# Given request:
Copy the records word for word, from their first line through the line that contains "tap(298, 8)", with both ends included. Omit the pictures from your copy.

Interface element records
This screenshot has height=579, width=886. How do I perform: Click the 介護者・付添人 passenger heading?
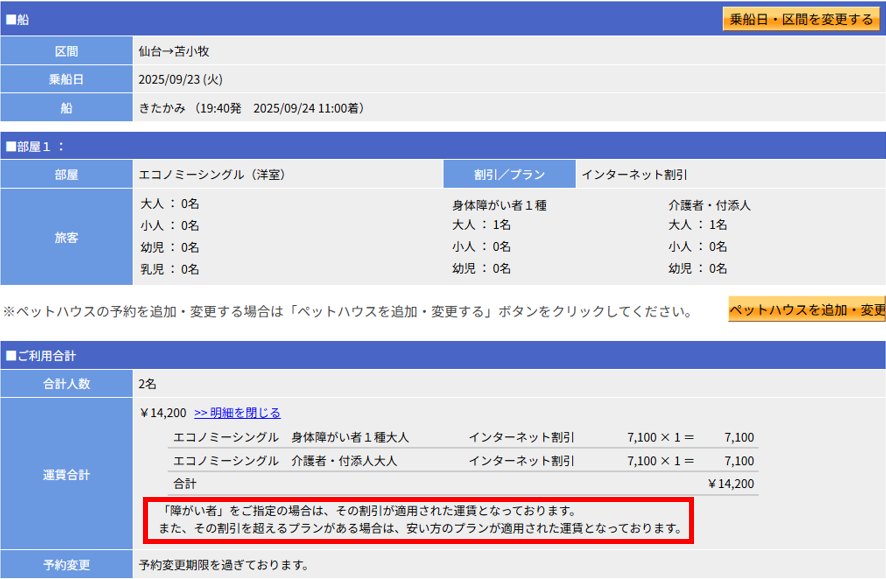click(x=709, y=205)
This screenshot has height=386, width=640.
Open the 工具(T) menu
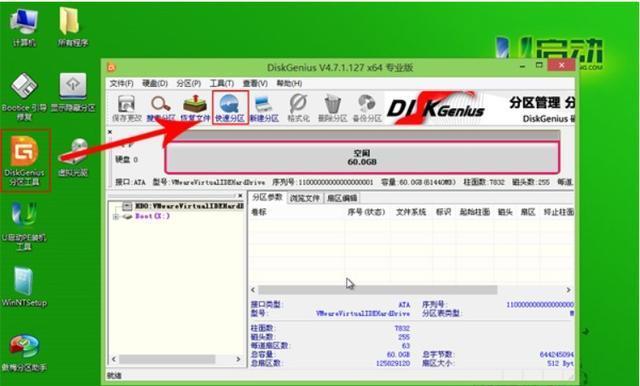point(222,83)
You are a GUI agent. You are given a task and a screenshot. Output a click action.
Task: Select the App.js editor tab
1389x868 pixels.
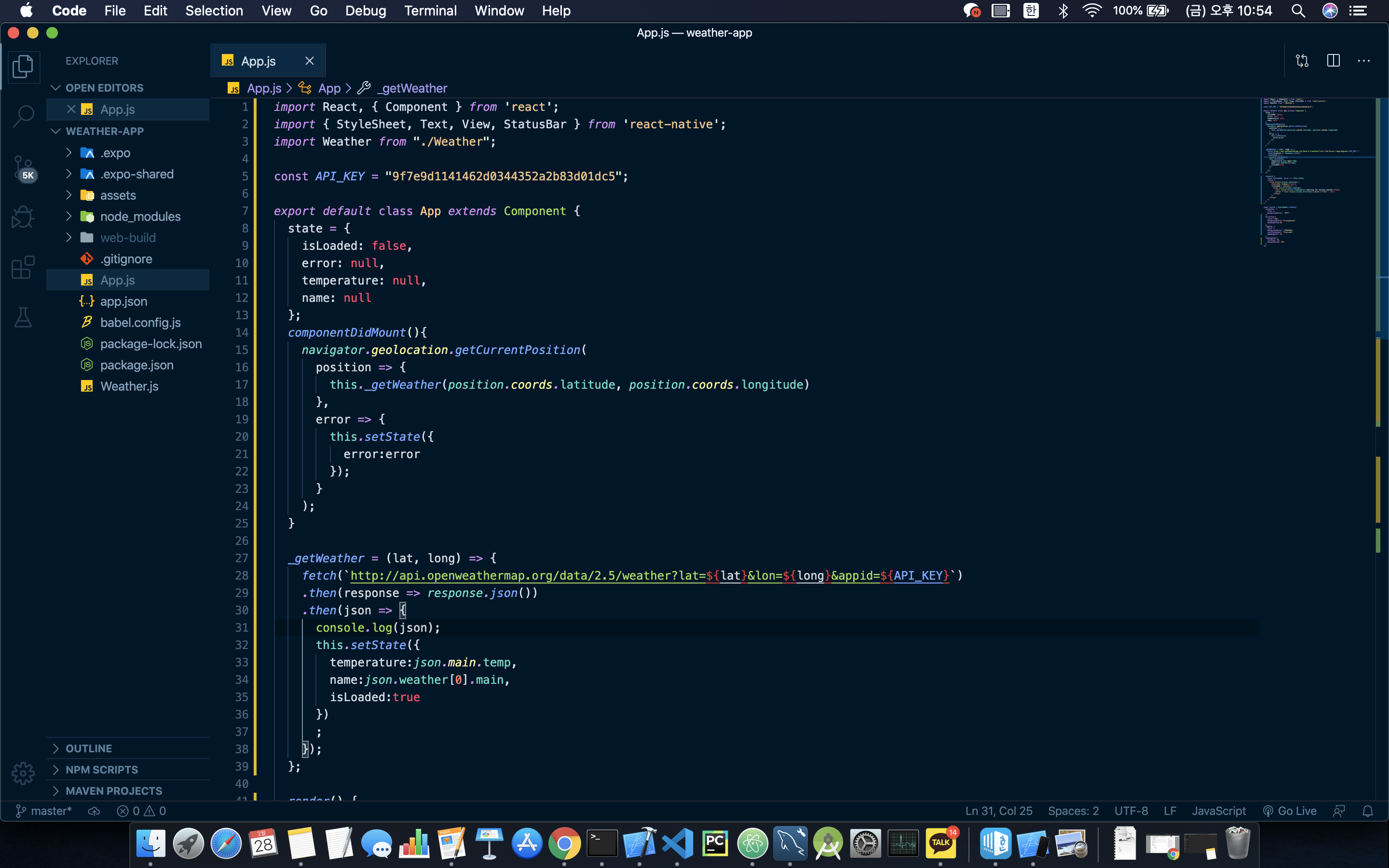tap(259, 61)
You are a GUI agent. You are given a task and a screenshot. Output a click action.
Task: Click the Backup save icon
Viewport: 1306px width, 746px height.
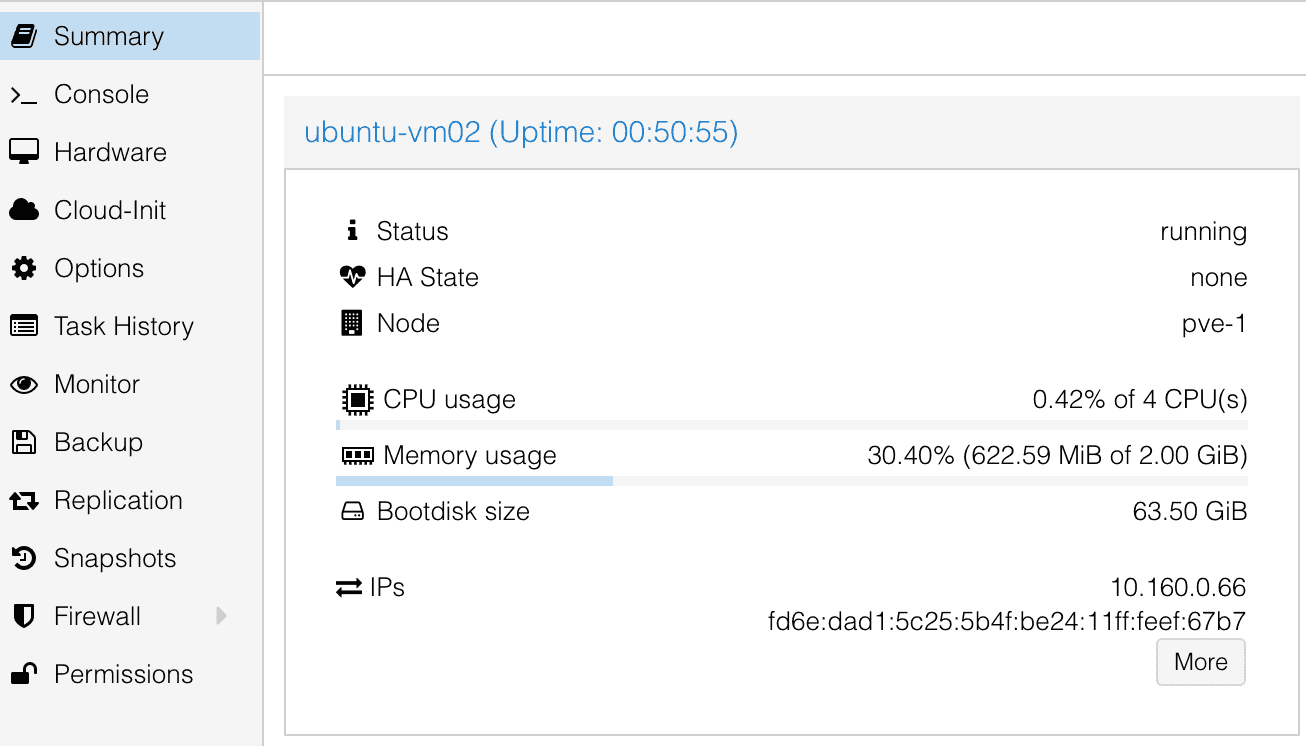click(24, 441)
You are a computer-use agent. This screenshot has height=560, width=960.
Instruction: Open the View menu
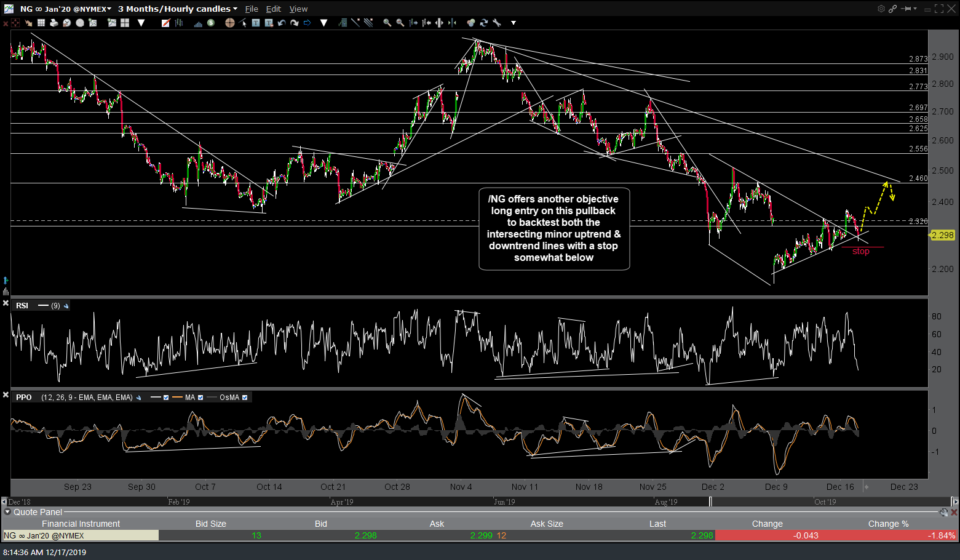tap(298, 8)
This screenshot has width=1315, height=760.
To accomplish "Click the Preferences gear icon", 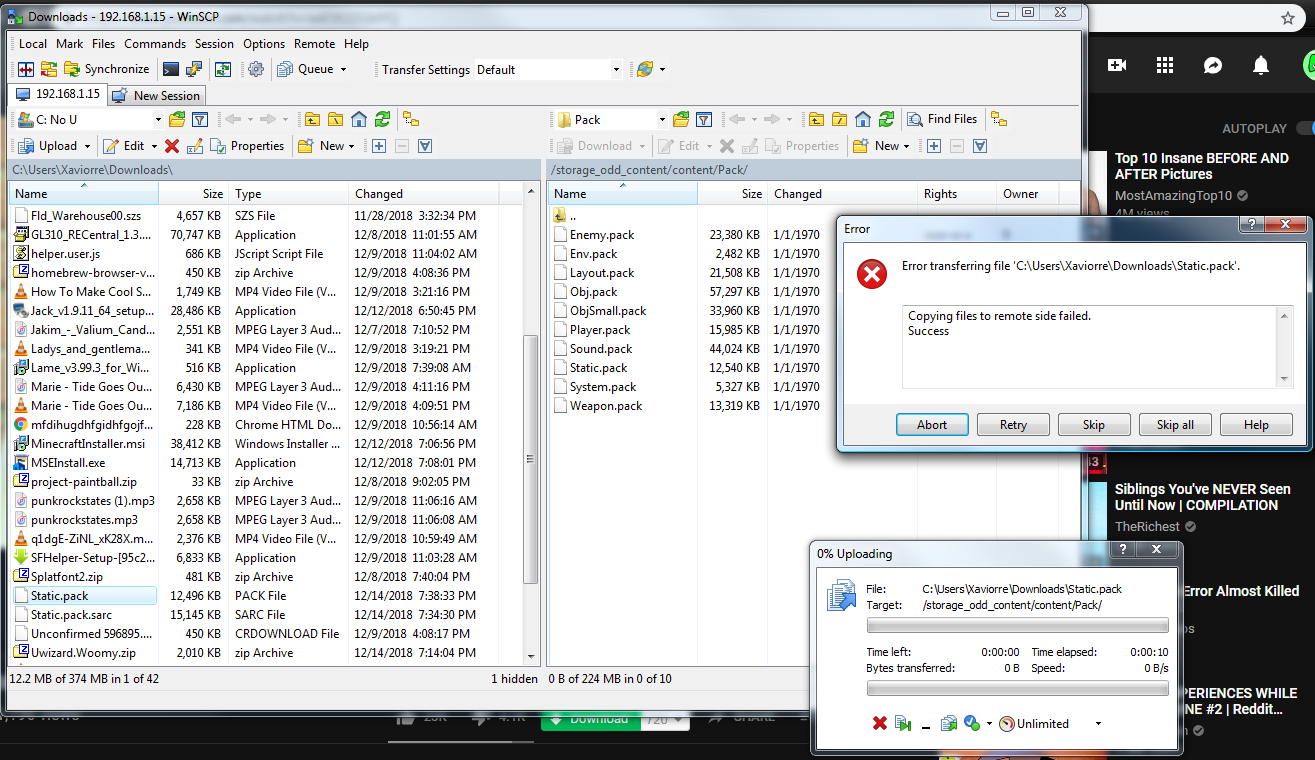I will tap(256, 69).
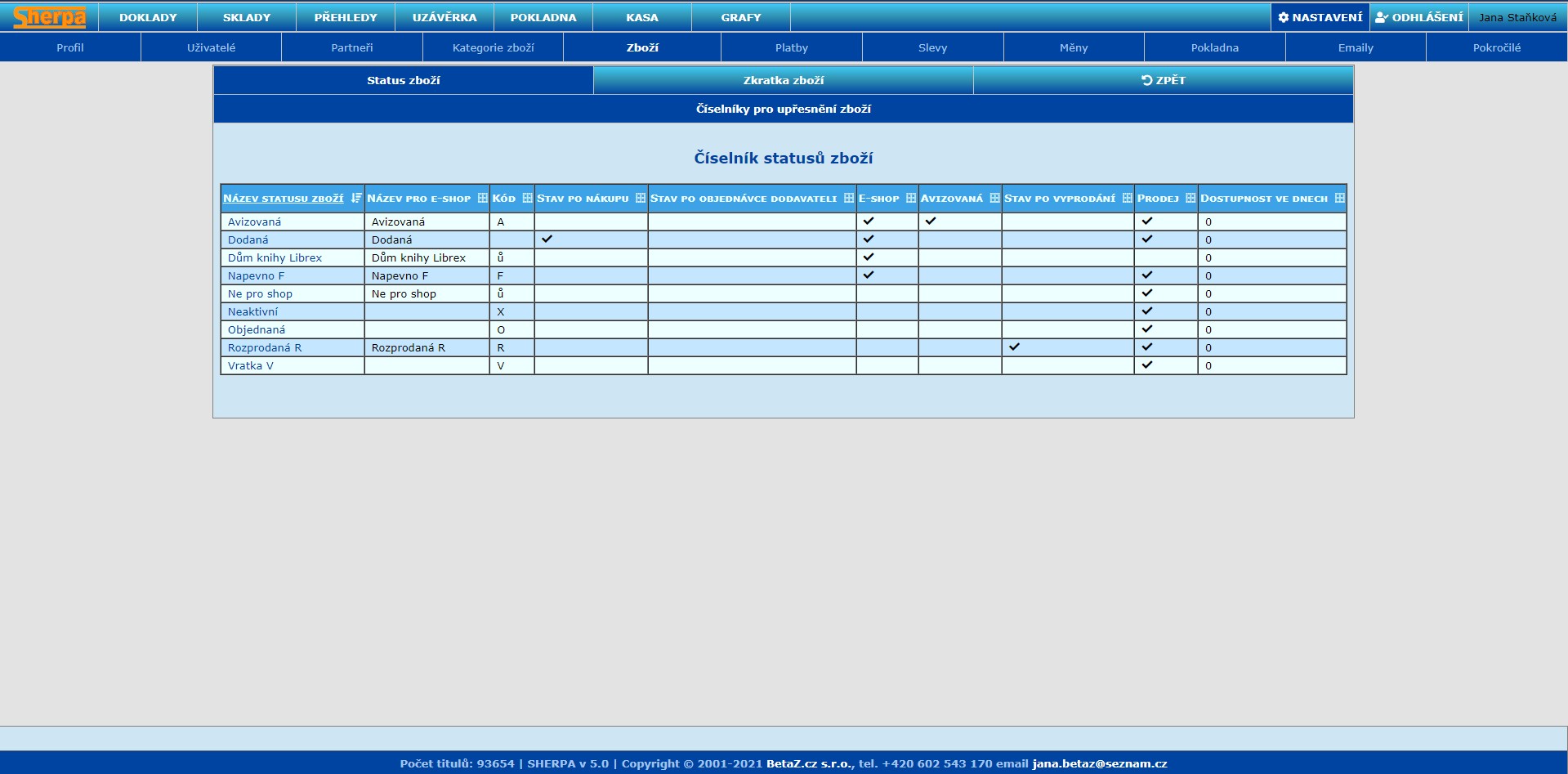Click the sort icon beside Název statusu zboží
Screen dimensions: 1568x774
355,198
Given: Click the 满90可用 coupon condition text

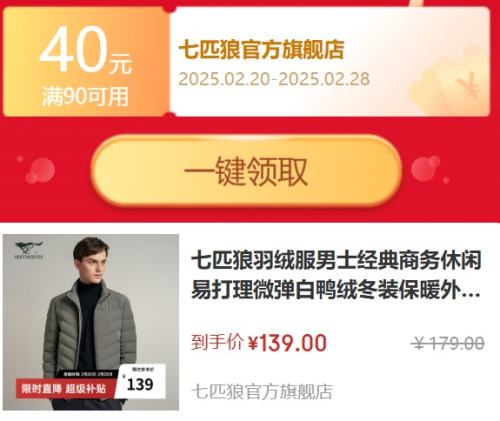Looking at the screenshot, I should click(85, 97).
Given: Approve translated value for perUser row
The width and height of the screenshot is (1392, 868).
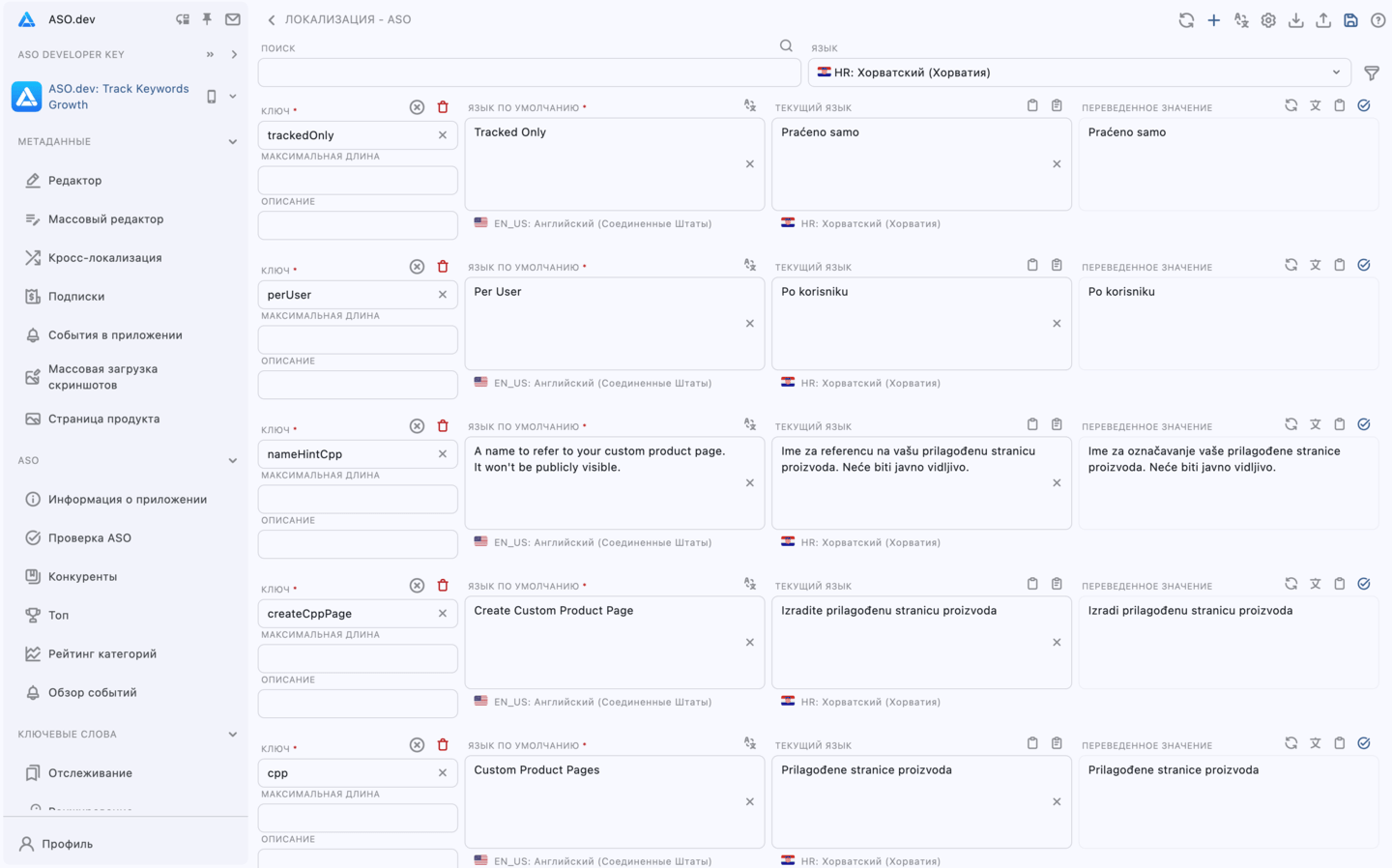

# Solution to the exercise:
This screenshot has height=579, width=886. How do I perform: Click the 介護者・付添人 passenger heading?
click(x=709, y=205)
This screenshot has height=386, width=640.
Open the 工具(T) menu
point(222,83)
You are a GUI agent. You are given a task and a screenshot. Output a click action.
Task: Select the App.js editor tab
1389x868 pixels.
tap(259, 61)
You are a GUI agent. You are given a task and a screenshot. Output a click action.
Task: Click the Backup save icon
Viewport: 1306px width, 746px height.
click(24, 441)
You are a computer-use agent. This screenshot has height=560, width=960.
Instruction: Open the View menu
tap(298, 8)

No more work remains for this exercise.